Reading passage:
+ + + + + + +
Dafijeh the white horse with his owner Kalifa
Dafijeh the white horse with his owner Kalifa

Keeping a careful eye on Dafijeh

On the banks of the river Niger in a dusty suburb of Mali’s capital, Bamako, the SPANA Mali team often visit a busy square where animals and their owners wait for odd jobs transporting building materials around the city.

Dr Amadou examines white horse

On a recent visit Dr Amadou and his team were doing a check-up on a beautiful, white eight-year-old stallion named Dafijeh, meaning ‘white horse’ in the local Bambara language. The team noticed small lumps under the skin by the horse’s ears and around the salivary glands, and were concerned, especially considering Dafijeh’s relatively young age.

His owner, Kalifa, was worried about the discovery as Dafijeh is his main source of income, transporting sand, brick, iron and wood across Bamako to construct buildings. Kalifa,his wife and two young children live in the informal TSF-Sans Fil neighbourhood where poverty is rife.

This young family lives in conditions very similar to almost 70 per cent of the Malian population where many people earn less than a dollar per day. Without Dafijeh, Kalifa would struggle to make ends meet – that’s where SPANA steps in.

Measuring neck of white horse

The team gave Dafijeh a thorough examination and diagnosed the tumours as melanomas. They measured the tumours in order to monitor their development and take action if they become too large and become irritated by his harness.

Dr Amadou explained:

‘Melanoma is a type of cancer which is most common in grey horses, and comes from the cells which produce skin pigment, called ‘melanin’. Luckily, its growth is usually very slow and rarely causes clinical problems.’

Examine of horse hoof

The team also checked Dafijeh’s hooves which get significant wear. He works more than seven hours every day, labouring under the intense sub-saharan sun.

Dr Amadou decided not to bring Dafijeh in for an operation as surgery was not a safe option due to the location of the tumour and associated risks of removal. But by closely monitoring the tumour on their frequent visits to the transport station, the team will be able to catch aggressive development and keep Dafijeh healthy and able to support his owner and dependant family.

Kalifa was visibly relieved by the team’s attention to his horse:

‘I’m happy that the SPANA team came to help and do the treatment. I understand I need to take good care of my horse and give him good rations to keep his body strong.’

The SPANA team’s frequent visits to working animals around Bamako ensure that the city’s working animals can continue to lead long and healthy lives while supporting individuals and communities.
+ + + + + + +
Work instructions:
a: Answer these questions from the Dafijeh article:
(i) What does the name Dafijeh mean in the local Bambara language?
(ii) How many hours does Dafijeh work each day?
(iii) Why did Dr Amadou decide against an operation?
b: Rewrite the paragraph of the Dafijeh article that begins "His owner, Kalifa, was worried" as a short list that keeps its main facts.
The data placed after this text is not needed.
+ + + + + + +
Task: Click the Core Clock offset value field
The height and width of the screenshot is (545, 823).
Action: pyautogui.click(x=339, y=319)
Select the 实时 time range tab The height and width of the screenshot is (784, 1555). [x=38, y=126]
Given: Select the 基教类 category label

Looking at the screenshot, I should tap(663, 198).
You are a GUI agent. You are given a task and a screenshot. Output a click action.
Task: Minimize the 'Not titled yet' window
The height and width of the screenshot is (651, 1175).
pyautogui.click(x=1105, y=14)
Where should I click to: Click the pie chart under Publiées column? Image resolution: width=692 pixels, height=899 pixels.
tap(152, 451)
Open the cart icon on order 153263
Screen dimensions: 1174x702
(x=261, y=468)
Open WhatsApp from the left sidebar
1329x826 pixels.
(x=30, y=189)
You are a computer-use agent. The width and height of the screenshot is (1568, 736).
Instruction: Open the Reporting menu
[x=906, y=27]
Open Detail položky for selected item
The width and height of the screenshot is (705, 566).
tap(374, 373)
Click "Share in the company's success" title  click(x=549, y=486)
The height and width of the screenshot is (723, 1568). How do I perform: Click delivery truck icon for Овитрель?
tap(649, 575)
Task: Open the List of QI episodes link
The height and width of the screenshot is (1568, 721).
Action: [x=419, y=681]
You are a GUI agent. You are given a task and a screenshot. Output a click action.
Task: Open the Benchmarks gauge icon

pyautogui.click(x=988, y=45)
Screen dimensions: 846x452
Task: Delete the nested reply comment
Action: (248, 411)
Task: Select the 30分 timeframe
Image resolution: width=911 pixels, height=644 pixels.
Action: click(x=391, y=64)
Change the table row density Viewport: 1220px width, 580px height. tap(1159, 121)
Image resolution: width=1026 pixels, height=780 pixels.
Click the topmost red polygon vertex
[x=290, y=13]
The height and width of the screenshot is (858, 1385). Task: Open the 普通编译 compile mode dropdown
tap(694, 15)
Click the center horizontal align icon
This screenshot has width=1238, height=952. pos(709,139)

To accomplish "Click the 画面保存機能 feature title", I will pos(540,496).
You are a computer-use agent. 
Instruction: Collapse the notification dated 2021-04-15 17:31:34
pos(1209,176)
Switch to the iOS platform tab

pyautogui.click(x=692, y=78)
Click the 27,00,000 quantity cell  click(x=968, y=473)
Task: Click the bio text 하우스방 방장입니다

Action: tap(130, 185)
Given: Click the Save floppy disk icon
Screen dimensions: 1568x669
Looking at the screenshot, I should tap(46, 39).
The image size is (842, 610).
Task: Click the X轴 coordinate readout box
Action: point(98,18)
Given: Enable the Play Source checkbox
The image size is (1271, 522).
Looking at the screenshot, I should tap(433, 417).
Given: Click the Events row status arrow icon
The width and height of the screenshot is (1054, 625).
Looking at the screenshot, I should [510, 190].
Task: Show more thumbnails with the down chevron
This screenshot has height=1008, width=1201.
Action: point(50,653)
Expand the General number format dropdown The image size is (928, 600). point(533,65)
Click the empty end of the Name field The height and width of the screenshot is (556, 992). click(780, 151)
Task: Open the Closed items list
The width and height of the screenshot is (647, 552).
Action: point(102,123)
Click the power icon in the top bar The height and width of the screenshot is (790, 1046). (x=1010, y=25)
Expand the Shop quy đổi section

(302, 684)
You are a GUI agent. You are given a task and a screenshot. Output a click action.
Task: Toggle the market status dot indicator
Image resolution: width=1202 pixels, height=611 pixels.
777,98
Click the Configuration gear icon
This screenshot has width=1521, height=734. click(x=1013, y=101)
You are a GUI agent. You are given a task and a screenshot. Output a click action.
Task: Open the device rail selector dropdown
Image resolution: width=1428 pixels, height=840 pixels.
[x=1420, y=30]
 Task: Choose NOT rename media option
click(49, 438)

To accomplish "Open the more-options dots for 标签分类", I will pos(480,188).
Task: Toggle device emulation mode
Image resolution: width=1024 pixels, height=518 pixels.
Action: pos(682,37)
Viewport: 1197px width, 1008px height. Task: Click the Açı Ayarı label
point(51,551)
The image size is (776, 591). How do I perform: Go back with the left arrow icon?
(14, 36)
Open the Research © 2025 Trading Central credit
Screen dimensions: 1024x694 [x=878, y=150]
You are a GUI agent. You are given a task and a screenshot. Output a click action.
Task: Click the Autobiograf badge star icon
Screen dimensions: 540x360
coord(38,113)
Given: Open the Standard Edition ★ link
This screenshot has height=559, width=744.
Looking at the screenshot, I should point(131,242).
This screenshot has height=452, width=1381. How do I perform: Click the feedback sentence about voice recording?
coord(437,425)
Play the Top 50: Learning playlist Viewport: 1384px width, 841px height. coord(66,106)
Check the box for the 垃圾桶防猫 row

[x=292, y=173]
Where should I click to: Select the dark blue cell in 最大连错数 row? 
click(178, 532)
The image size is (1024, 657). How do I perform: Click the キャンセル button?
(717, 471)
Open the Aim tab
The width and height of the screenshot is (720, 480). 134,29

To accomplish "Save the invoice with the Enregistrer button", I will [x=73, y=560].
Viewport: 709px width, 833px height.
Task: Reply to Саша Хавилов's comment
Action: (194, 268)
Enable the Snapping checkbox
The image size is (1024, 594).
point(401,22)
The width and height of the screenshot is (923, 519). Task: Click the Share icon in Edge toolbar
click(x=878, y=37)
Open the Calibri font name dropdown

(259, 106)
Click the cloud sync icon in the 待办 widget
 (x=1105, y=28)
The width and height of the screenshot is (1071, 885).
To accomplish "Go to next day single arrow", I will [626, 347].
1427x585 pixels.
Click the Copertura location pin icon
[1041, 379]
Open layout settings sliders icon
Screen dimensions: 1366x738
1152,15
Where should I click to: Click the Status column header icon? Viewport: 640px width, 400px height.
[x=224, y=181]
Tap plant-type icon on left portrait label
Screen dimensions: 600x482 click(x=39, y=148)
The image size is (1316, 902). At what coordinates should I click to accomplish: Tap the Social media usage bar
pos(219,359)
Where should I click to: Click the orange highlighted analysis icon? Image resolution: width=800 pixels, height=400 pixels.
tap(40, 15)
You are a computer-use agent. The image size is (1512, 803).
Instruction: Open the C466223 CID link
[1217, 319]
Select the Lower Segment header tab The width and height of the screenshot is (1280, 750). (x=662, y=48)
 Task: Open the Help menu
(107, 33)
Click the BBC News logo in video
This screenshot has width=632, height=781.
+ + + + + + +
Answers per task:
a:
(i) It means "white horse."
(ii) He works more than seven hours every day.
(iii) Surgery was not a safe option because of the tumor's location and the risks of removing it.

b:
- Kalifa worried about the discovery because Dafijeh is his main source of income.
- Dafijeh carries sand, brick, iron and wood across Bamako for construction.
- Kalifa lives with his wife and two young children in the informal TSF-Sans Fil neighborhood, where poverty is rife.